Publié aux éditions Kimé en 2026 dans la collection « Philosophie en cours », cet essai de François Loiret prend à revers l’idée reçue selon laquelle la patrie appartiendrait au passé. L’individualisme, le consumérisme, le pacifisme et la mondialisation auraient, dit-on, dissous l’amour de la patrie et jusqu’à l’exigence du sacrifice.
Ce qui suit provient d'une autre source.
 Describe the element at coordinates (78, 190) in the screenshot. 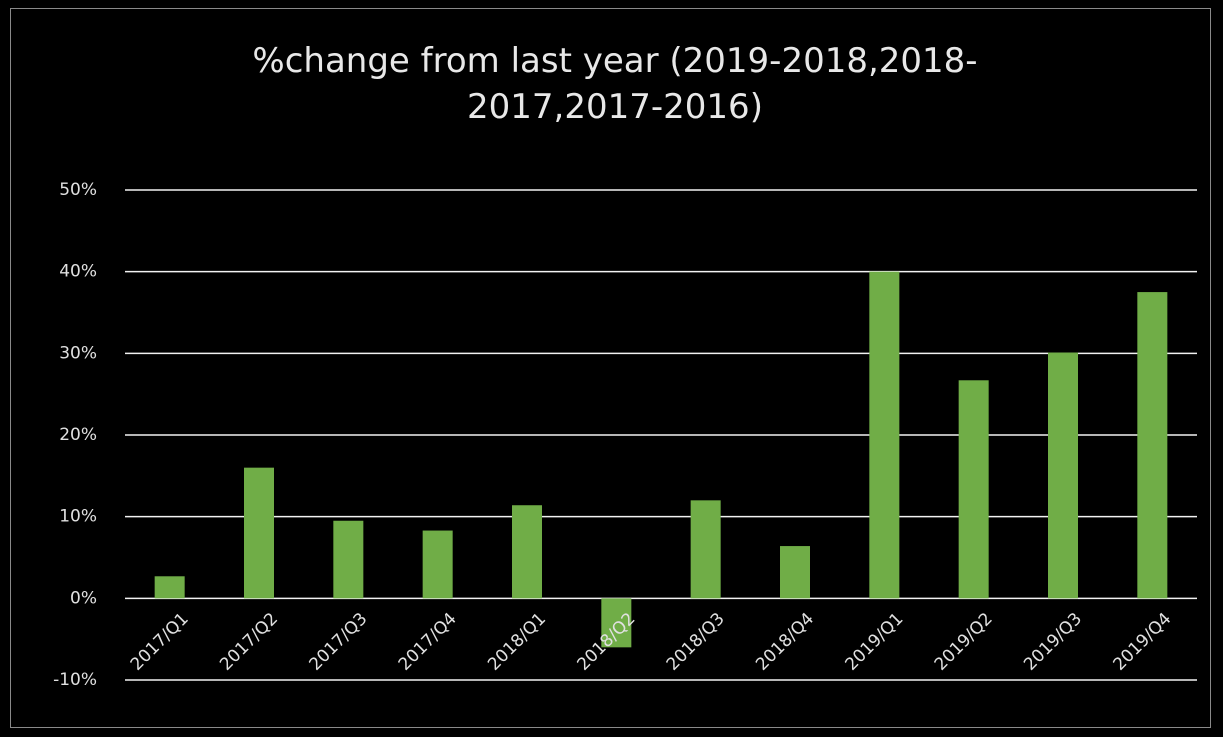

I see `y-tick-label: 50%` at that location.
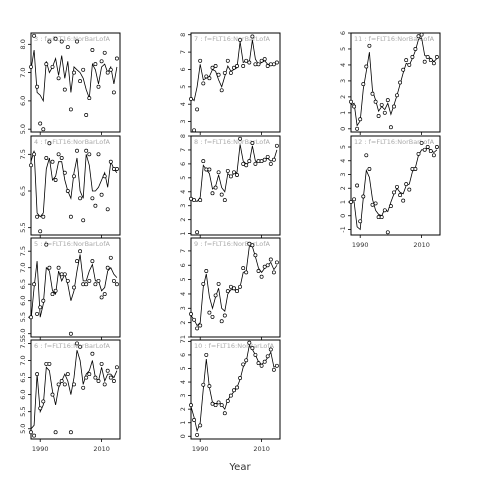  I want to click on panel-5: 7 : f=FLT16:NorBarLofA 3 4 5 6 7 8, so click(230, 84).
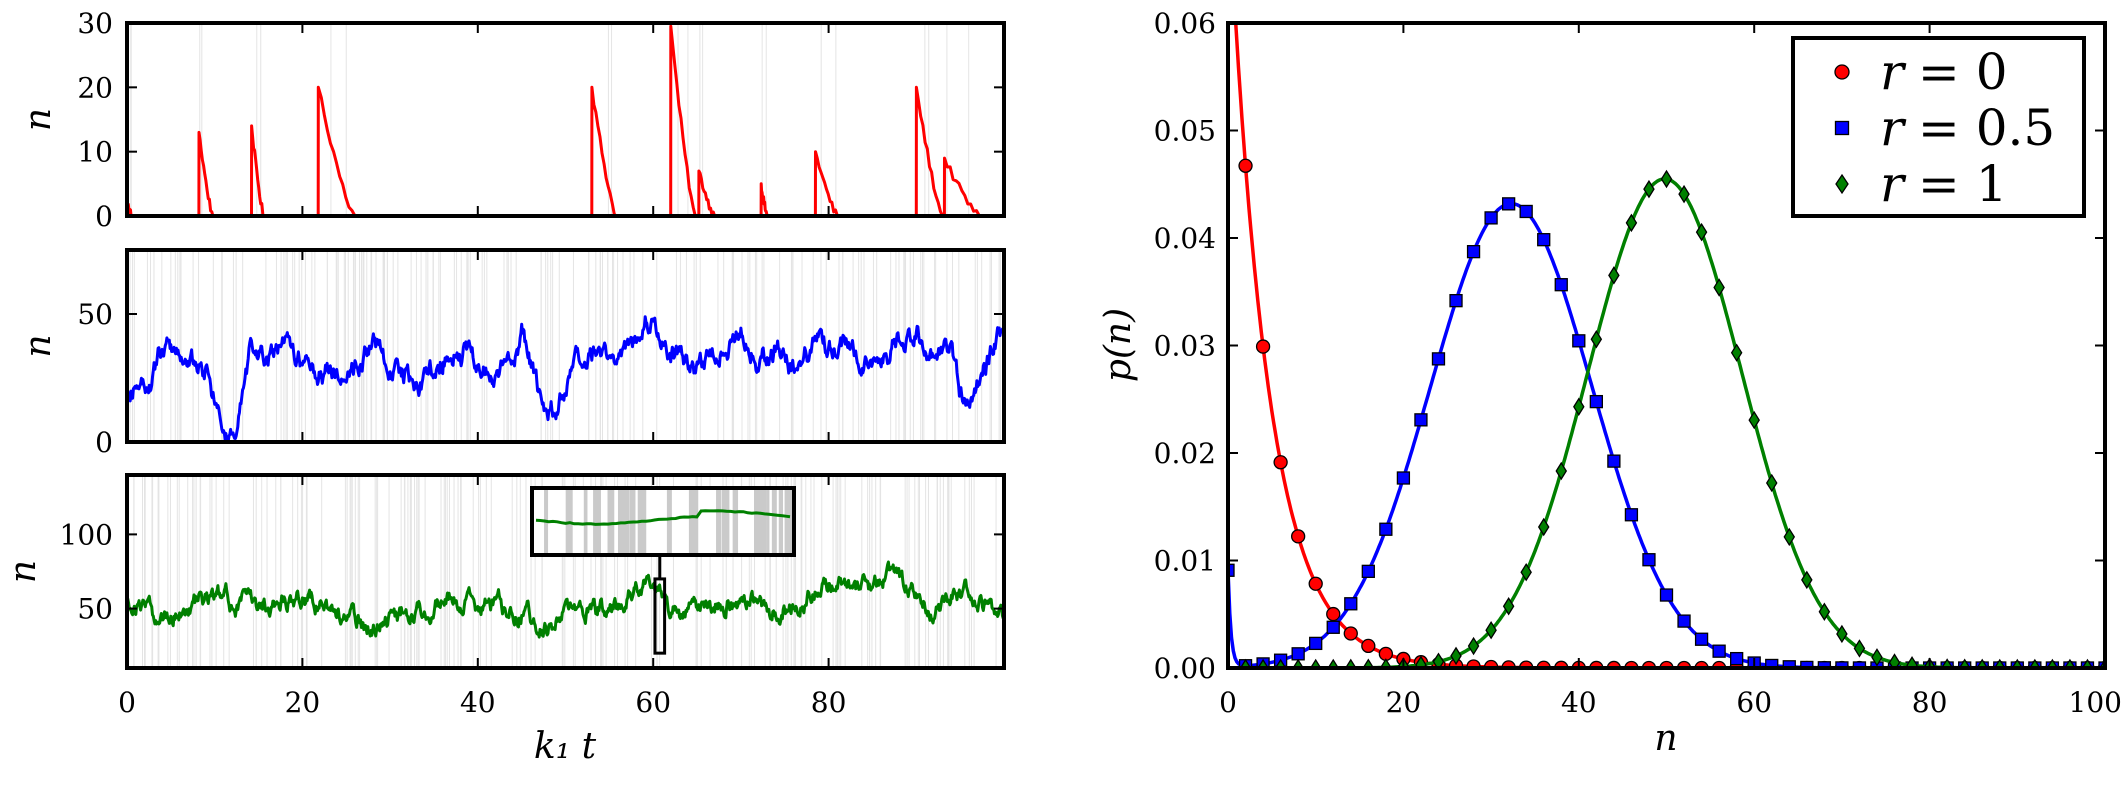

L’auteur récuse ce partage commode entre un âge où la patrie régnait et une modernité qui l’aurait congédiée : l’histoire connaît des éclipses de la patrie, mais aussi des retours qui ne répètent jamais à l’identique.
À travers un parcours qui convoque Cicéron, Montesquieu, Fichte et de grands théologiens du XIIIe siècle, l’ouvrage montre que la patrie n’a rien d’une notion univoque, pas plus que le patriotisme. Sa thèse est nette : la patrie est la réalité politique aimable par excellence. On n’aime pas l’État, on n’aime pas même la Nation, mais on aime la patrie, et c’est vers elle que se porte l’amour politique, au risque d’en mourir. Parler d’amour politique, c’est donc parler de la patrie.
Pour Le Souv, cette enquête offre un socle philosophique à une conviction simple : loin d’être un vestige, l’attachement à la patrie française reste une réalité vivante et un ressort politique majeur. À l’heure où l’on présente volontiers le sentiment national comme archaïque, François Loiret rappelle qu’aucune communauté ne tient durablement sans cet amour qui la précède et qui l’oblige. Docteur de l’Université de Strasbourg et professeur honoraire en khâgne, l’auteur est notamment lecteur et traducteur de Duns Scot.